The original process was hard to maintain, so we directly perform DP on the final bracket sequence.
We match pairs of strings inserted during the same operation, resulting in a structure similar to a valid bracket sequence in the final result.
Suppose for a final string, we simultaneously DP both character states and matching states. Then, the result should be the number of insertion orders for these matches multiplied by the number of such arrangements.
Note that these matches cannot be inserted arbitrarily. For example, in )((), the first and fourth characters must form a match before the middle pair.
These matches form a tree structure, so the number of valid insertion orders equals the number of topological orders of the tree: $n! \prod_{i=1}^n \frac{1}{size_i}$. We can incorporate $\frac{1}{size_i}$ into the DP state.
How to DP? Consider inserting a pair )( or () at the beginning and end of a bracket sequence. The impact on the middle part is equivalent to shifting the prefix sum polyline up/down.
Let $g_{i,j}$ denote the number of bracket sequences of length $2i$, starting and ending with a matching pair (not necessarily valid), with minimum prefix sum $j$.
Let $f_{i,j}$ denote the number of ways to concatenate several $g_{i,j}$ sequences into a total length of $2i$, with minimmum prefix sum $j$.
Inserting a matching pair:
- $\frac{pf_{i,x}}{i+1} \to g_{i+1,x+1}$
- $\frac{(1-p)f_{i,x}}{i+1} \to g_{i+1,x-1}$
Concatenating two sequences:
- $f_{i,x}g_{j,y} \to f_{i+j,\min(x,y)}$
Optimize with prefix sums.
Don’t forget to divide by total arrangements to get probability and multiply by $n!$.

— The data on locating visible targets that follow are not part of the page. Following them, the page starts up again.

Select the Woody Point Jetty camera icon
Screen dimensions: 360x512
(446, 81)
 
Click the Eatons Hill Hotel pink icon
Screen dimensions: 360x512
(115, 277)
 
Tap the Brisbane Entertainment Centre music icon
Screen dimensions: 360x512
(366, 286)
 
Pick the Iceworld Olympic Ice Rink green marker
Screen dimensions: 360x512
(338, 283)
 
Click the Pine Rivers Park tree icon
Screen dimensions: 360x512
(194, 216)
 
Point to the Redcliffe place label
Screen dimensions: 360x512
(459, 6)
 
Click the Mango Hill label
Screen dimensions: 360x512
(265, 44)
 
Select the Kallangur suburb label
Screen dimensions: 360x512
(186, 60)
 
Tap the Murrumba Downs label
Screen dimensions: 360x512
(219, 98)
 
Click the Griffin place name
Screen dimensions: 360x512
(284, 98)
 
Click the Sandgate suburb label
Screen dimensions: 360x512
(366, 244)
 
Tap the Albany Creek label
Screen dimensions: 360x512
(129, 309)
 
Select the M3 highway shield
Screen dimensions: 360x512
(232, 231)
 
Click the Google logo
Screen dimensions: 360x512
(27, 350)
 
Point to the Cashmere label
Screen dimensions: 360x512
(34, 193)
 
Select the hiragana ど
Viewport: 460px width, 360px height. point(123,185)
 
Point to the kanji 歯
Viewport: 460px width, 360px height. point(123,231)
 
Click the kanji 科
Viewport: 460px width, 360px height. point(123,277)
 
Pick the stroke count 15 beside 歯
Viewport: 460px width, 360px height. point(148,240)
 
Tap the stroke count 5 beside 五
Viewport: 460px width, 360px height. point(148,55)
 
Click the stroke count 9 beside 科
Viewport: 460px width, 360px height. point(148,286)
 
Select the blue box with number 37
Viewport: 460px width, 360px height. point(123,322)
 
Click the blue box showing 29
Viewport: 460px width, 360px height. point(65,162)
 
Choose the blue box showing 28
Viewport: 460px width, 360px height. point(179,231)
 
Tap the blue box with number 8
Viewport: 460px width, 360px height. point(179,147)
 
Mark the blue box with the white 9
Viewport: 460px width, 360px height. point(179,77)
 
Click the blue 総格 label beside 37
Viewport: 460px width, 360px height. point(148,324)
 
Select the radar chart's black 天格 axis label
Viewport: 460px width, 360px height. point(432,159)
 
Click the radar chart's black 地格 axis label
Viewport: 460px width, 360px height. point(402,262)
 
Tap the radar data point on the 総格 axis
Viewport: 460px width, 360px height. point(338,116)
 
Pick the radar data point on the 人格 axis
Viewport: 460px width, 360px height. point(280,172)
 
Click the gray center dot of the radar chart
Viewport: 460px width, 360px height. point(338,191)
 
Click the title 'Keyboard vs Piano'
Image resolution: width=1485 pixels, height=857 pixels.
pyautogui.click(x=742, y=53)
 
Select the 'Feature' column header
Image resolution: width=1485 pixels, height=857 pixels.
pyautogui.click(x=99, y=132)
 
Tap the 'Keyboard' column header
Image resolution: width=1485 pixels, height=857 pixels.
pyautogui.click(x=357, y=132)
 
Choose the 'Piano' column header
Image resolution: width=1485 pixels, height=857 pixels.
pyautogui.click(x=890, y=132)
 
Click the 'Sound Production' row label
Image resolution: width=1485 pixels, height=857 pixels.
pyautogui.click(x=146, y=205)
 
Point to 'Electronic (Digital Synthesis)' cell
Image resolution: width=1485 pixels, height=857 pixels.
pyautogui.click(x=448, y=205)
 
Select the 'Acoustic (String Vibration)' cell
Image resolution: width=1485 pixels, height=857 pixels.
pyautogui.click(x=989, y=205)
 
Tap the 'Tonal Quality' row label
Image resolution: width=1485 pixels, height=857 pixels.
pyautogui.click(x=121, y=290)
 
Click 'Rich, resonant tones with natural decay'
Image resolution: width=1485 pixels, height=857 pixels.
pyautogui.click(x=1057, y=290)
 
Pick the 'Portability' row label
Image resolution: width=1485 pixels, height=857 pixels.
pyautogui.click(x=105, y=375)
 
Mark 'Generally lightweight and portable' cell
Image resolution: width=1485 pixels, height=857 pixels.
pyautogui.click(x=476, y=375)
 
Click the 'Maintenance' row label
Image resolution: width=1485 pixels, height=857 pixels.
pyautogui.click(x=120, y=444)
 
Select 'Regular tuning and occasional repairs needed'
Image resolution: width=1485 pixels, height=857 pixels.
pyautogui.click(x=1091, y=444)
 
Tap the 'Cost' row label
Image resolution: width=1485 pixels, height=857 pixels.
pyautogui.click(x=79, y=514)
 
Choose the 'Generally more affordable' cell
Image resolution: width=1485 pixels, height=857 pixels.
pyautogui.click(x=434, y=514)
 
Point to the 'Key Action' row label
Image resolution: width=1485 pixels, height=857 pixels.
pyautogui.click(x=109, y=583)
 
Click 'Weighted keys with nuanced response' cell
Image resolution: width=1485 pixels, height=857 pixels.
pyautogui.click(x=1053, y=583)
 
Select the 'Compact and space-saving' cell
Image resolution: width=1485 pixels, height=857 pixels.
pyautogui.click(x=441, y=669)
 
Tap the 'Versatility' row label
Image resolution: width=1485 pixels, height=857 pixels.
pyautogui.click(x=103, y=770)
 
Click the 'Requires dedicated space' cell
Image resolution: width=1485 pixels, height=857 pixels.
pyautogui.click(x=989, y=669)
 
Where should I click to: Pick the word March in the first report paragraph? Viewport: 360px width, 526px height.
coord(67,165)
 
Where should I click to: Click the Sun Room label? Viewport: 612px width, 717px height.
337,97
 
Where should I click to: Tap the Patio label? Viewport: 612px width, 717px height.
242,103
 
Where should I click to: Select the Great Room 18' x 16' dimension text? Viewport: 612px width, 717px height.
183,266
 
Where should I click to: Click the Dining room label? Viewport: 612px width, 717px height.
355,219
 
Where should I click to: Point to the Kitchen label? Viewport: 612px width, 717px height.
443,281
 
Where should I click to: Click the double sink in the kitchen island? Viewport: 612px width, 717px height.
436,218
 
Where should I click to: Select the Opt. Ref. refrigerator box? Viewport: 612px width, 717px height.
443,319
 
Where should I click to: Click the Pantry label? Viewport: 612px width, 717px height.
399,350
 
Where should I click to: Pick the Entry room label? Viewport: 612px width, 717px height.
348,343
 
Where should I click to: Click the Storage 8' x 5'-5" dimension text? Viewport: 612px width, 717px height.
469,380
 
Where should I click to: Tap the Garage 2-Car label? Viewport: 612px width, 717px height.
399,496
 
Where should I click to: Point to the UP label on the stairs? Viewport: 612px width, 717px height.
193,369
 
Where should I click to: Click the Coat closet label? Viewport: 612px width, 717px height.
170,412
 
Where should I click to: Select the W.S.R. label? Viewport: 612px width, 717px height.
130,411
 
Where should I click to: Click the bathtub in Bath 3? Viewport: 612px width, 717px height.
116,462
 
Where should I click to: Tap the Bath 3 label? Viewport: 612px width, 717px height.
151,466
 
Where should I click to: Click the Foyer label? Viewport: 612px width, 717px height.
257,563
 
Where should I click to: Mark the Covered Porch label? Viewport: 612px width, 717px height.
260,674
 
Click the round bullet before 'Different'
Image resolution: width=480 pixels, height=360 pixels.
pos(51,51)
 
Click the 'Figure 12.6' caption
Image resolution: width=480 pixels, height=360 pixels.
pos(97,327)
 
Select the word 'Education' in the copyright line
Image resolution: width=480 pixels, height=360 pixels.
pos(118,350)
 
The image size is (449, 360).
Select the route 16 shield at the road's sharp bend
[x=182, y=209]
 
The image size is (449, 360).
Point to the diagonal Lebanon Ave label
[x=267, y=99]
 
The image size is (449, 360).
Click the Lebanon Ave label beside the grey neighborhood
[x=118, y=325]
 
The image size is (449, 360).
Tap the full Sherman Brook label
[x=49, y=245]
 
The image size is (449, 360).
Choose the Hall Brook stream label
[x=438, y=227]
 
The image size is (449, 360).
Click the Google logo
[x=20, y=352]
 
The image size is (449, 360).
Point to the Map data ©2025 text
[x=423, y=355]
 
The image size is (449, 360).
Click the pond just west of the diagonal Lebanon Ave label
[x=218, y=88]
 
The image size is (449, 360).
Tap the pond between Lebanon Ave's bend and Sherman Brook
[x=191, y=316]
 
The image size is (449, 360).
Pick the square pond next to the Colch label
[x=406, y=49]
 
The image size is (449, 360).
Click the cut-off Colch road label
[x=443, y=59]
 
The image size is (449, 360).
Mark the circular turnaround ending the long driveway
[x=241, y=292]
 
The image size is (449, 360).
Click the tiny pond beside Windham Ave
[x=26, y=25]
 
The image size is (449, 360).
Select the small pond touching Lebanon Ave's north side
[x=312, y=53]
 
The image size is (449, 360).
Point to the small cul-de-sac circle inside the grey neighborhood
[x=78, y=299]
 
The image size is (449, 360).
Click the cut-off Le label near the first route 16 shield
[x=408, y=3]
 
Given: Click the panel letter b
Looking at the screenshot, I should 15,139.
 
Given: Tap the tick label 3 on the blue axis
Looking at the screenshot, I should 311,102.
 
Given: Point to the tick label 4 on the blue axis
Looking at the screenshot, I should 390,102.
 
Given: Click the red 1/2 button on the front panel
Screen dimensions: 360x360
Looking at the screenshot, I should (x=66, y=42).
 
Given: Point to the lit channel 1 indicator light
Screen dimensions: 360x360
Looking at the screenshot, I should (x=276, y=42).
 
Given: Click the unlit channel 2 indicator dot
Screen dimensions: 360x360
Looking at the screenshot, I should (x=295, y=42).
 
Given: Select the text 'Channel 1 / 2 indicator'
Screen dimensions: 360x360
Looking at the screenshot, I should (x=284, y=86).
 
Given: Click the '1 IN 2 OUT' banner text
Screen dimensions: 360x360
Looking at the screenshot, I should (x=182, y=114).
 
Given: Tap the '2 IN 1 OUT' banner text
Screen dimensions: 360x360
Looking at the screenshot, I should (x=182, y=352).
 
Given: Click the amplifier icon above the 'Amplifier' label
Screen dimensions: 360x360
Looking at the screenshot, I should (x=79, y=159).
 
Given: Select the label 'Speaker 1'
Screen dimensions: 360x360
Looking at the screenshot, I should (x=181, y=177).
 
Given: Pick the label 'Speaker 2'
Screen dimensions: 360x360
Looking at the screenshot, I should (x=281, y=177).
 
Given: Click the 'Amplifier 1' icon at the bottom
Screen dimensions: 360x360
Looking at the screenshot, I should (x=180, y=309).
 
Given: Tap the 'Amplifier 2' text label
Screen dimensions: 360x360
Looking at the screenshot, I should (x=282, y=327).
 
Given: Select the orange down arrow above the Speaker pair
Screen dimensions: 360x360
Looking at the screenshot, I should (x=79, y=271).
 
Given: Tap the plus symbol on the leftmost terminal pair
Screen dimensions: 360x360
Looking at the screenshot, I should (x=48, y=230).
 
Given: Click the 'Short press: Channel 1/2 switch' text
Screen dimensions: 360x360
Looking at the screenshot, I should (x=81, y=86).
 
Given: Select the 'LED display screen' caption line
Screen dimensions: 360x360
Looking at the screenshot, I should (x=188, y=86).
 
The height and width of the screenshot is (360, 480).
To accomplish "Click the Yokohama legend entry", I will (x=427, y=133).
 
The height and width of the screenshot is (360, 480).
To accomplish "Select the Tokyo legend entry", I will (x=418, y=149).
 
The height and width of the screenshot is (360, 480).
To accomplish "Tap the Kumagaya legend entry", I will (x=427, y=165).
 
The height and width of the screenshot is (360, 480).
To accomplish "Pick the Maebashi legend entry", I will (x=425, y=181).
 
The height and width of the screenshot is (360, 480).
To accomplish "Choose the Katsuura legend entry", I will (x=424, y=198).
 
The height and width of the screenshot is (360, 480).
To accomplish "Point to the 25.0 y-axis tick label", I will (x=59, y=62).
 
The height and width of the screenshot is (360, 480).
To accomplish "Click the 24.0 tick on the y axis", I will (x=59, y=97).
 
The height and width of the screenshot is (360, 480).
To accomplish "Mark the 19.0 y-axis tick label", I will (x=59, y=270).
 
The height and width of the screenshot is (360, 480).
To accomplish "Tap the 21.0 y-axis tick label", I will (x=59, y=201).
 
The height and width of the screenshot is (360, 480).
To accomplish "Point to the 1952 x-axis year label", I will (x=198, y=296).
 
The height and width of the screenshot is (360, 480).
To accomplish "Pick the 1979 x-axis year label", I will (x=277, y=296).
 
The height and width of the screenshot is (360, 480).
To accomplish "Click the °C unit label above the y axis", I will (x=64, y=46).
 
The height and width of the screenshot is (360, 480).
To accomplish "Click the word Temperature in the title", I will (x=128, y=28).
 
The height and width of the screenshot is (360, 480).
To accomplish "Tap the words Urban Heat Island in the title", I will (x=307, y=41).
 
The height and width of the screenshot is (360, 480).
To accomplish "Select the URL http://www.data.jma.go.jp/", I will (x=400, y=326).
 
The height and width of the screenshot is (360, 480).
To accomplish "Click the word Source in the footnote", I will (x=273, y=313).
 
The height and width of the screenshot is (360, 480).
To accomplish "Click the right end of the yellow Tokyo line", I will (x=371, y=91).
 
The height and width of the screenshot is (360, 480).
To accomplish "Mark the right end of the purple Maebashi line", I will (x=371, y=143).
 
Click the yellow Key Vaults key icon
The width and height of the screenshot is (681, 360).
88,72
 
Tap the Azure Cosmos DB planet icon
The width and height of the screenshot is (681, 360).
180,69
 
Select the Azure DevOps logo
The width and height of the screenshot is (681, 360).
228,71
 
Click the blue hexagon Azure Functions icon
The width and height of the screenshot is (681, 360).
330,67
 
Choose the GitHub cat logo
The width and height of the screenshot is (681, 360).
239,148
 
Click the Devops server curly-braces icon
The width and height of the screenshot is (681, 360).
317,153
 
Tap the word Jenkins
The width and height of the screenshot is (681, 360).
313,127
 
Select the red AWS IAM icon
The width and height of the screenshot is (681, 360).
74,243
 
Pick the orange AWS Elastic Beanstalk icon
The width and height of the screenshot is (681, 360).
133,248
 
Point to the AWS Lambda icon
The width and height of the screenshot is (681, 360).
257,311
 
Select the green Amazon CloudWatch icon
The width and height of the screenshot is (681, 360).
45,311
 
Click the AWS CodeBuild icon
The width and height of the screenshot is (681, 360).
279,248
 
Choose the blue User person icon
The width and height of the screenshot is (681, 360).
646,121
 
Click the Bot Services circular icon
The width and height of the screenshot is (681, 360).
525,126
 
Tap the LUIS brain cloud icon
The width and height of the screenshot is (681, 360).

Time complexity: $O(n^3)$.
#include <cstdio>
#include <algorithm>
using namespace std;
int read(){
char c=getchar();int x=0;
while(c<48||c>57) c=getchar();
do x=(x<<1)+(x<<3)+(c^48),c=getchar();
while(c>=48&&c<=57);
return x;
}
const int N=503,P=998244353;
typedef long long ll;
int qp(int a,int b=P-2){
int res=1;
while(b){
if(b&1) res=(ll)res*a%P;
a=(ll)a*a%P;b>>=1;
}
return res;
}
int f[N][N],g[N][N],dp[N][N],h[N],inv[N];
int n,p;
void inc(int &x,int v){if((x+=v)>=P) x-=P;}
int pref[N][N],preg[N][N],res[N];
void convol(int t){
for(int i=0;i<=t;++i)
for(int j=0;j<=t;++j){
pref[i][j]=f[i][j];
preg[i][j]=g[i][j];
if(j){
inc(pref[i][j],pref[i][j-1]);
inc(preg[i][j],preg[i][j-1]);
}
}
for(int i=0;i<t;++i)
for(int j=0;j<=t;++j){
inc(f[t][j],(ll)pref[i][j]*g[t-i][j]%P);
if(j) inc(f[t][j],(ll)preg[t-i][j-1]*f[i][j]%P);
}
}
int main(){
n=read();p=(ll)read()*qp(10000)%P;inv[1]=1;
for(int i=2;i<=n;++i) inv[i]=(ll)inv[P%i]*(P-P/i)%P;
int res=1;
f[0][0]=1;
for(int i=1;i<=n;++i){
for(int j=0;j<i;++j){
inc(g[i][max(j-1,0)],(ll)f[i-1][j]*p%P*inv[i]%P);//()
inc(g[i][j+1],(ll)f[i-1][j]*(P+1-p)%P*inv[i]%P);//)(
}
convol(i);
res=(ll)res*i%P*qp(i+i-1)%P;
}
res=(ll)res*f[n][0]%P;
printf("%d\n",res);
return 0;
}